▸ EXERCISE TASK A
In the records below, copy the part that opens with the line containing "You are a GUI" and runs through the end of the records. Leave out the pictures.

▸ TEXT SHOWN
========================================================================

SJ ELECTRONICS, INC.

(a Nevada corporation)

 

PLACEMENT AGENT WARRANT

to purchase shares of common stock

 

THIS WARRANT WILL BE VOID

AFTER 5:00 P.M. EASTERN STANDARD TIME

ON JUNE 10, 2013

 

Original Issuance Date: June 10, 2008

 

THE SECURITIES OFFERED HEREBY HAVE NOT BEEN REGISTERED WITH THE SECURITIES AND EXCHANGE COMMISSION UNDER THE SECURITIES ACT OF 1933, AS AMENDED (THE “ACT”), OR WITH THE SECURITIES COMMISSION OF ANY STATE UNDER ANY APPLICABLE STATE SECURITIES LAWS OR BLUE SKY LAWS. THESE SECURITIES HAVE BEEN ACQUIRED FOR INVESTMENT PURPOSES AND MAY NOT BE OFFERED, SOLD OR OTHERWISE TRANSFERRED IN THE ABSENCE OF AN EFFECTIVE REGISTRATION OR UNLESS SUCH OFFER, SALE OR TRANSFER IS EXEMPT FROM SUCH REGISTRATION.

 

THIS WARRANT (this "Warrant") certifies that, for value received, Primary Capital, LLC or its registered assigns (the “Holder” or “Holders”) is entitled, at any time or from time to time during the Exercise Period, to subscribe for, purchase and receive 446,154 shares (each such share, a "Warrant Share" and all such shares, the "Warrant Shares") of common stock, $.001 par value (the “Common Stock”), issued by SJ Electronics, Inc., a Nevada corporation (the “Company”) subject to adjustments as set forth in Section 4(d) herein. If the rights represented hereby are not exercised by 5:00 p.m. Eastern Standard Time on the Expiration Date, this Warrant shall automatically become void and of no further force or effect, and all rights represented hereby shall cease and expire. This Warrant has been issued pursuant to a Letter Agreement dated as of November 15, 2007 by and between the Holder and the Company as compensation for placement agent services provided by the Holder in connection with the sale of 15% Senior Secured Convertible Notes Due 2009 (the “15% Notes”) pursuant to that certain Note Purchase Agreement (the “Note Purchase Agreement”) dated as of May 15, 2008 by and among the Company and the investors named therein. As used herein, the term “15% Notes” means securities in the form of the 15% Senior Secured Convertible Notes Due 2009 filed as an exhibit to the Current Report on Form 8-K filed with the Securities and Exchange Commission (“SEC”) by the Company on May 21, 2008. Any terms not specifically defined in this Warrant that are defined in the 15% Notes have the meanings herein so defined therein.

========================================================================

▸ INPUT FOR THIS TASK

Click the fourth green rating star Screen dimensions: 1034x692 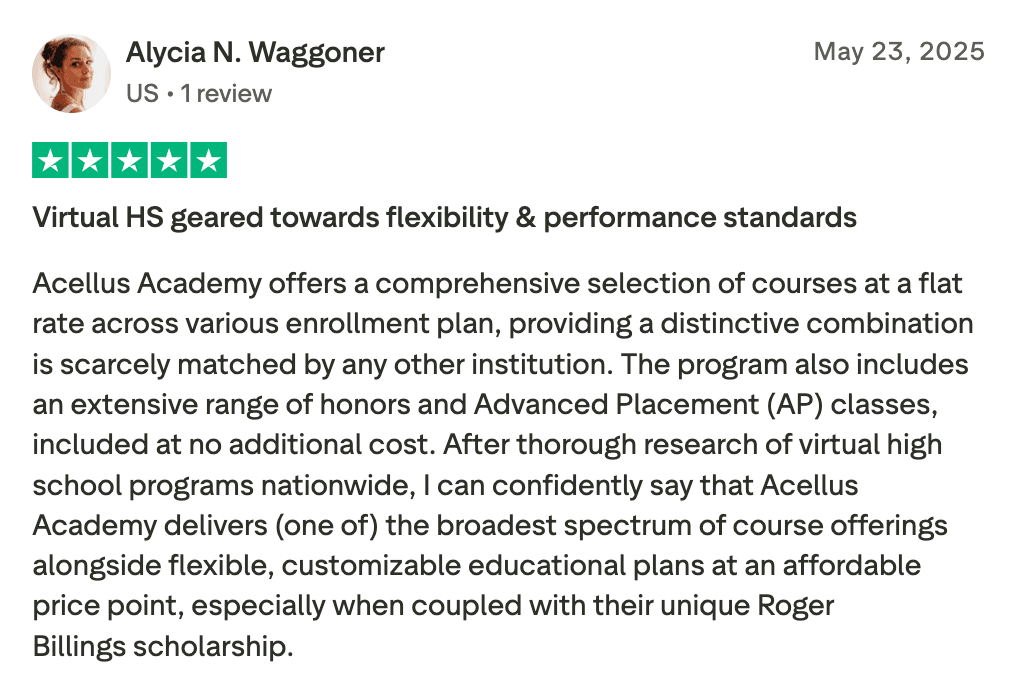(x=169, y=161)
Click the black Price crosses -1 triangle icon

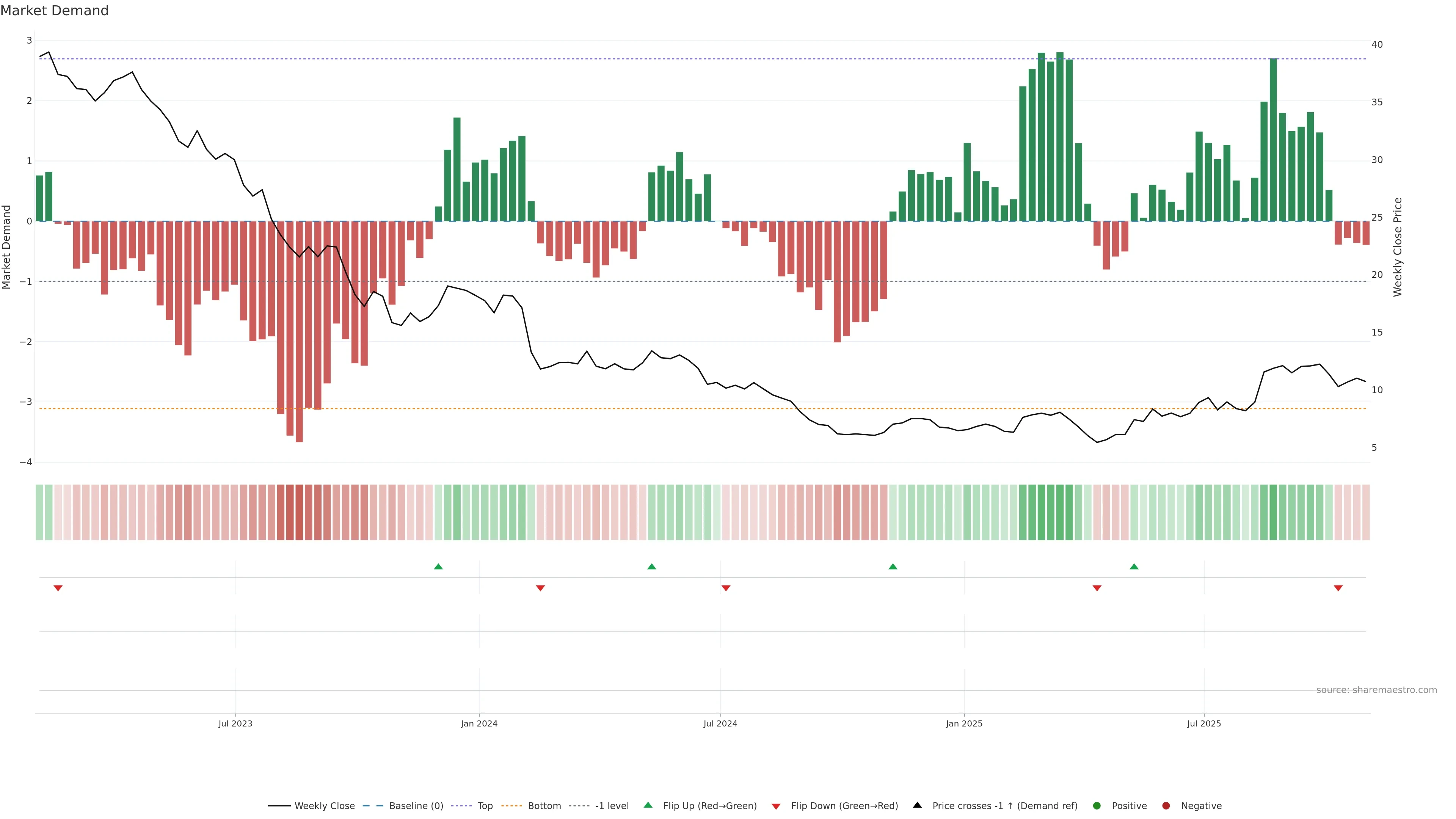[917, 805]
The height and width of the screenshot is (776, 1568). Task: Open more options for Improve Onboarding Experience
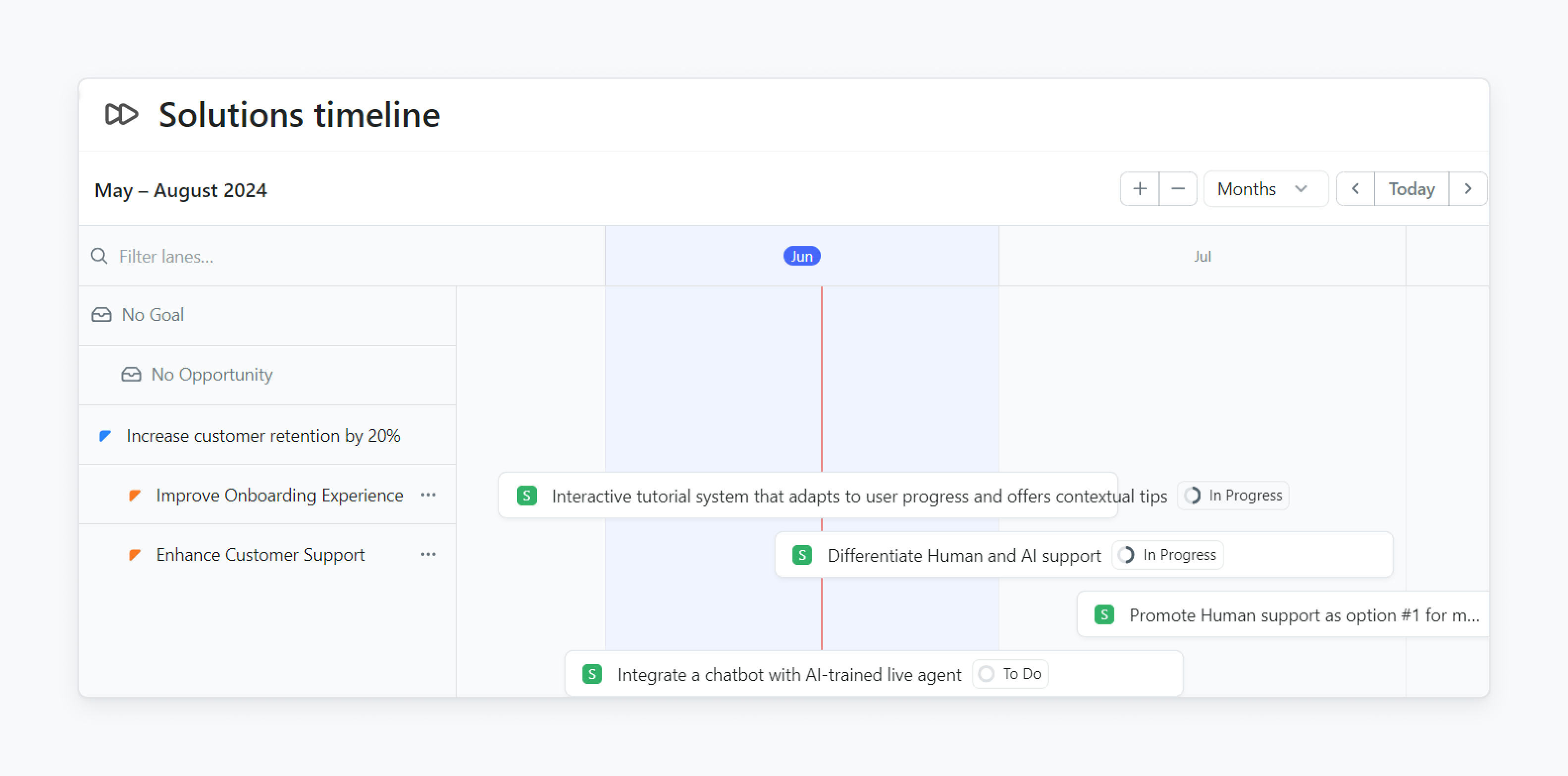pyautogui.click(x=428, y=495)
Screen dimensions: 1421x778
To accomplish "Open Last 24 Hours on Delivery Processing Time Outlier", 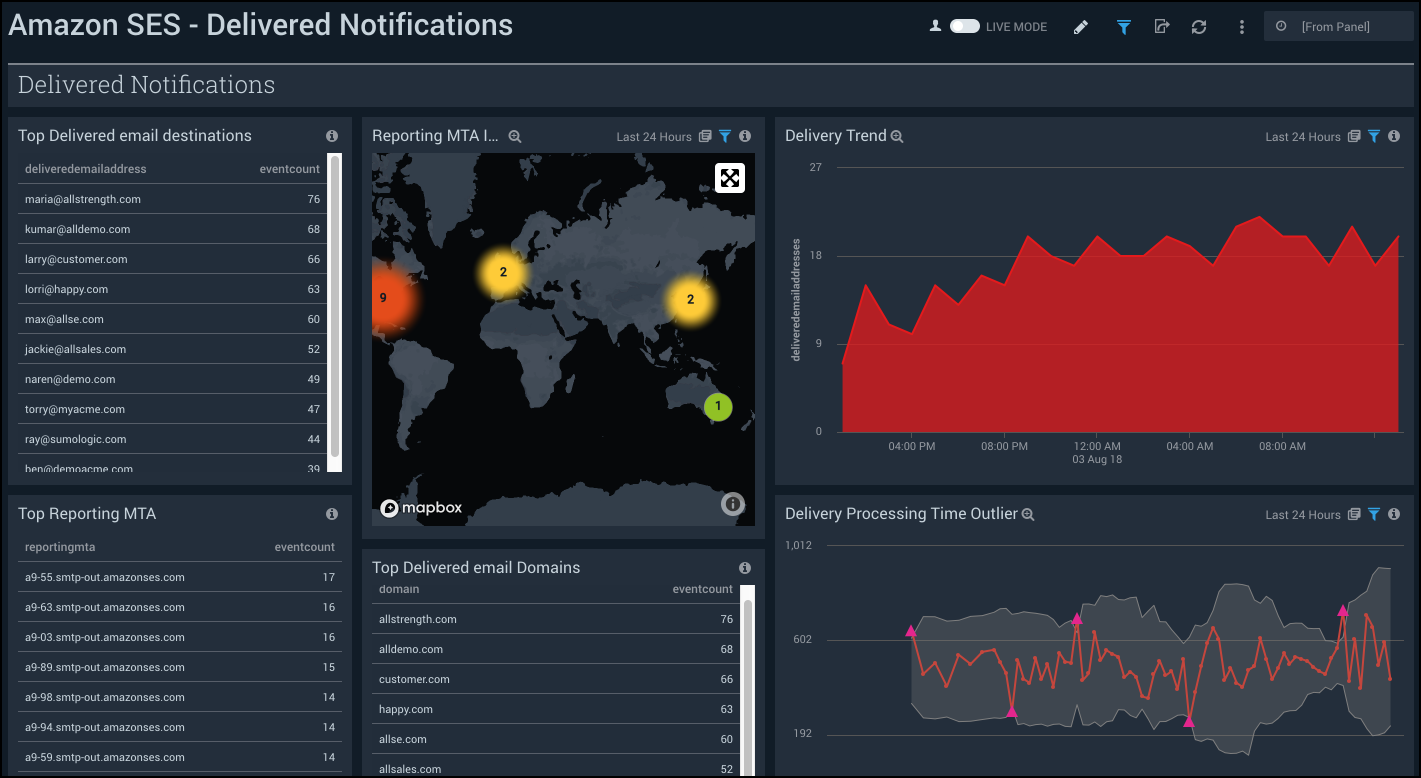I will (1302, 515).
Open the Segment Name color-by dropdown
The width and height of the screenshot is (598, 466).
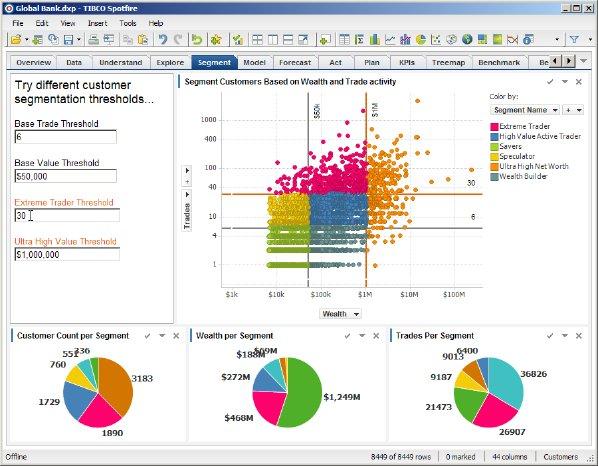coord(525,110)
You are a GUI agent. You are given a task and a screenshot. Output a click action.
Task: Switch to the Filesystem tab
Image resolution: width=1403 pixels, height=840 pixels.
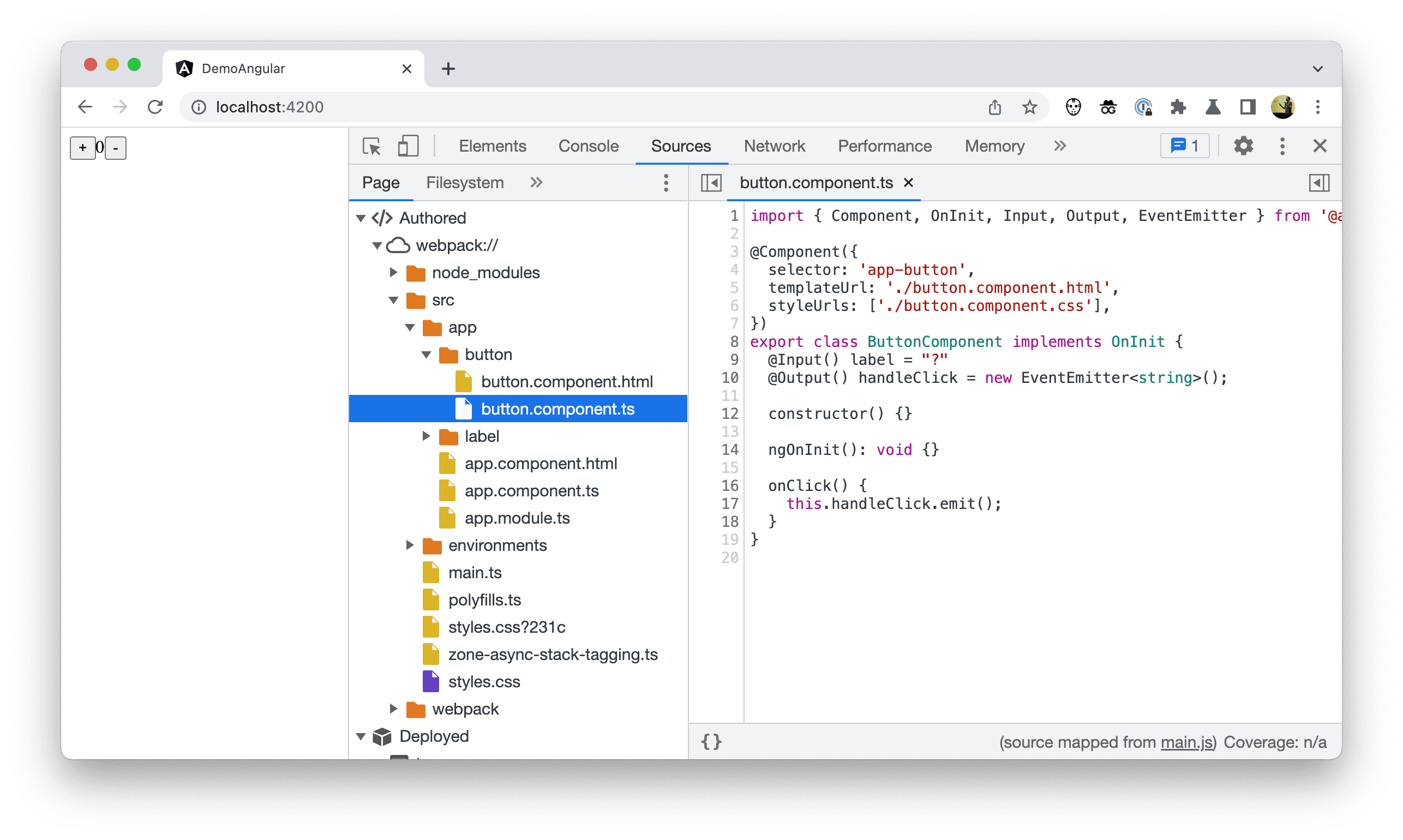click(x=463, y=182)
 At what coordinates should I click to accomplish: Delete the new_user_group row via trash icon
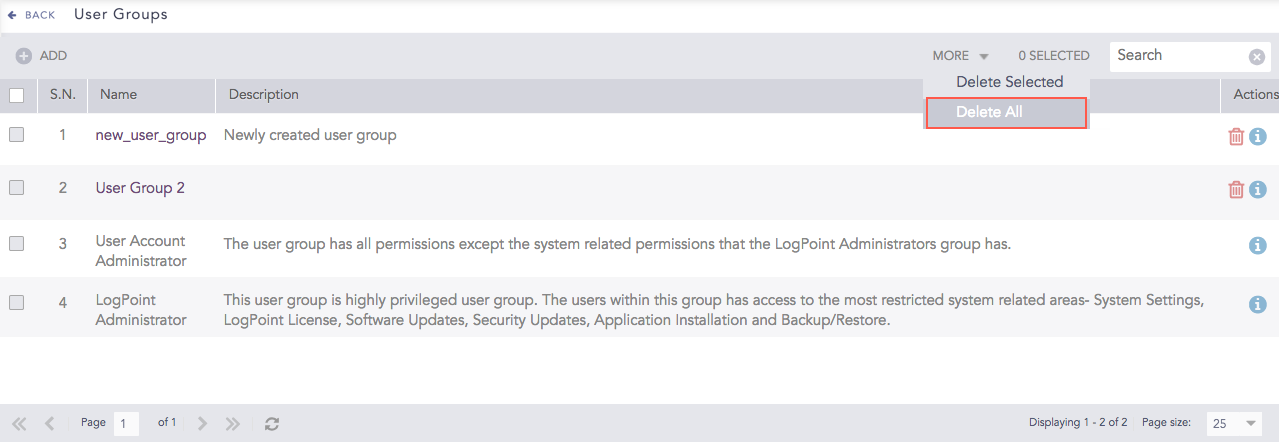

========================================================================

▸ EXERCISE TASK B
Continue the placement agent warrant above from the point where it stops.

▸ EXERCISE OUTPUT A
You are a GUI agent. You are given a task and a screenshot. Output a click action.
Task: Switch to the Filesystem tab
Image resolution: width=1403 pixels, height=840 pixels.
click(x=463, y=182)
 At what coordinates should I click to accomplish: Delete the new_user_group row via trash icon

▸ EXERCISE OUTPUT B
 

1.   Exercise of Warrants . This Warrant may be exercised by the Holder hereof, in whole or in part from time to time, by the delivery of a notice of exercise in the form attached duly executed to the address of the Company provided below for giving notices. Unless the Holder opts for cashless exercise, as provided in Section 2 below, the notice of exercise must be accompanied by payment to the Company, by cash or check, of an amount equal to the Exercise Price specified on the notice of exercise. On the exercise of all or any portion of this Warrant in the manner provided herein, the Holder exercising the same shall be deemed to have become a holder of record of the Shares as to which this Warrant is exercised for all purposes, and certificates for the securities so purchased shall be delivered to the Holder within a reasonable time, but in no event longer than three (3) business days after this Warrant shall have been exercised as set forth above.

 

2.   Cashless Exercise . If the Warrant is exercised to purchase Shares, in lieu of making payment of the Exercise Price in cash or by check, the Holder may elect instead to receive upon such exercise the “Net Number” of shares of Common Stock determined according to the following formula:

 

Net Number = (A x B) - (A x C)

  B

 

 

 


 

 

For purposes of the foregoing formula:

 

A = the total number of Shares with respect to which this Warrant is then being exercised.

 

B = the Closing Bid Price of the Common Stock on the Exercise Date.

 

C = the Exercise Price Per Share in effect on the Exercise Date.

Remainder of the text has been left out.